Biblical vocabulary characterizes sin in a number of interesting ways. Sin is "missing the mark." As a marksman might aim at a target and miss it with an arrow, so a person who sins is missing the mark established by God for righteousness. God has established a standard for righteousness. When a person violates this standard, it is sin. This is known as "stepping across the line" or transgressing the commands of God. Lawlessness is another characterization for sin. The lawless person has no regard for the laws of God.

The basic sin of the Bible is that of rebellion. When one knows the will of God and refuses to conform to it, this is rebellion. This is a grievous sin.

Consequences of sin. Nothing in the Bible is considered to be any more serious than a sin in any of its many forms. Primarily sin is so serious because it is basically against God. Though the action may be directed against another person, ultimately it is against God, who created all things.

Sin also is serious because it brings alienation from God. The disastrous results of the sin of Adam and Eve in being cast from the garden certainly illustrate the alienation sin causes from God.

Sin brings about God’s intervention in human affairs. This intervention adds weight to the seriousness of sin.

The consequences of sin as set forth in the Bible are varied and many. When a person follows a sinful course consistently, that person will become enslaved to sin (Ro 6). The consistent practice of sin will lead to slavery to sin.
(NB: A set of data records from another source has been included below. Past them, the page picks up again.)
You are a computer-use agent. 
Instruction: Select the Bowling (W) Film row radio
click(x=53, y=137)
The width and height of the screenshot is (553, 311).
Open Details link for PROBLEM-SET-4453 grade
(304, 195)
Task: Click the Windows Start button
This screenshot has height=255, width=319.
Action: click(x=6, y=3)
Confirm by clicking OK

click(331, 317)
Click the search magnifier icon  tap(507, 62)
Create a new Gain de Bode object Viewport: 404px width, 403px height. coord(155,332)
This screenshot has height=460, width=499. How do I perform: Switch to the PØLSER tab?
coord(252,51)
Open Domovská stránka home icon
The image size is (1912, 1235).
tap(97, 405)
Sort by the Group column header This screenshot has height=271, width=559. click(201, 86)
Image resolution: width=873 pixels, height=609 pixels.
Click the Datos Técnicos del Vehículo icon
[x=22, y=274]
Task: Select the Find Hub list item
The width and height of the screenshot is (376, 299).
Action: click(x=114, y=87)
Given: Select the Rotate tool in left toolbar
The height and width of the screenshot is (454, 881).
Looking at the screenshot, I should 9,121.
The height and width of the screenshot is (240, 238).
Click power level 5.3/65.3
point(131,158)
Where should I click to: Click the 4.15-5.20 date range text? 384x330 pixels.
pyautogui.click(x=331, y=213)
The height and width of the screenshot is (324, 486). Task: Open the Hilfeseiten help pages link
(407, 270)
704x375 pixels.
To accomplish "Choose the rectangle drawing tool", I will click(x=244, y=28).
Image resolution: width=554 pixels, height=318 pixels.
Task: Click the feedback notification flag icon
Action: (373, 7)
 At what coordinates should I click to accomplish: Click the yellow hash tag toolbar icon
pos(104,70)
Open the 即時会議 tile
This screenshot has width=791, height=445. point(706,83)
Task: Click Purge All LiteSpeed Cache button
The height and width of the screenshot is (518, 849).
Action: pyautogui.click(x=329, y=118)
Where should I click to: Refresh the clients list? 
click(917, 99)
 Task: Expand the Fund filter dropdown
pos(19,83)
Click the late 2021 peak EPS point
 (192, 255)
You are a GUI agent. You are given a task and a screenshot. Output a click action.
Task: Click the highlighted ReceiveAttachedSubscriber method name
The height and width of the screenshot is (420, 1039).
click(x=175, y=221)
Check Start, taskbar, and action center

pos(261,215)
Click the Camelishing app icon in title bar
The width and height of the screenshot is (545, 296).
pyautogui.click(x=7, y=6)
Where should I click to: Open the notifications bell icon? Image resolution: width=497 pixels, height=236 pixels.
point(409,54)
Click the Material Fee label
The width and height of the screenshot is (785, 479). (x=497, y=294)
Sin also results in personal depravity. Some certainly will say that depravity is the cause of sin. This surely is a valid argument. A continuance in sin adds to this personal depravity. Depravity can be defined as crooked, perverse, or corrupt. Each of these is an apt characterization of the person whose life has been marred by the constant practice of sin.

Another consequence of sin is spiritual blindness. This is a self-imposed blindness, but it is real and detrimental nonetheless. The adage holds true: "There are none so blind as those who refuse to see." Spiritual truths simply are not visible to that person who has been blinded by sin.

Moral insensitivity is a devastating consequence of sin. The more a person practices sin, the more inept that person becomes in the moral sphere. Such a person reaches the point where the distinction between right and wrong is blurred because of sin.

A person brings guilt upon himself or herself by sin. Personal problems cannot rightly be blamed on another person. Each person must accept the guilt of personal sin (Eze 18:4).

Sin and death are corollaries in the Scripture. One of the by-products of sin is death. This does not mean that every person’s death is a result of some sin committed by that person, though there are instances where this is true. Death entered the world because of sin, so we may say that the sin principle and the death principle are vitally related. Continual sinning will bring spiritual death to that person who has not come to repentance and faith in Jesus Christ for spiritual salvation (Rev 20:14).

One of the most devastating consequences of sin for the individual is that sin produces separation from God both in this life and in the life to come. The separation in this life need not be permanent if one repents of sin and turns in faith to Jesus for salvation. For the person who refuses to repent in this life, separation from God becomes final and permanent.

Sin not only has devastating consequences for a person’s relation to God, there also are consequences as far as human relations are concerned. Sin produces estrangement from others in this life. When one person wrongs another person, the logical consequence is alienation. Again this relationship need not be permanent, but it is real and can be devastating to good interpersonal relationships.

God’s intervention. God does not ignore sin. He seeks through the Bible, His servants, and life’s experiences to warn people of sin’s consequences. He acts in judgment to discipline His people, seeking to lead them to Him. He ultimately gives unrepentant sinners over to final judgment. That is not His will. He calls all people to repentance and offers forgiveness freely to those who confess and turn from sin.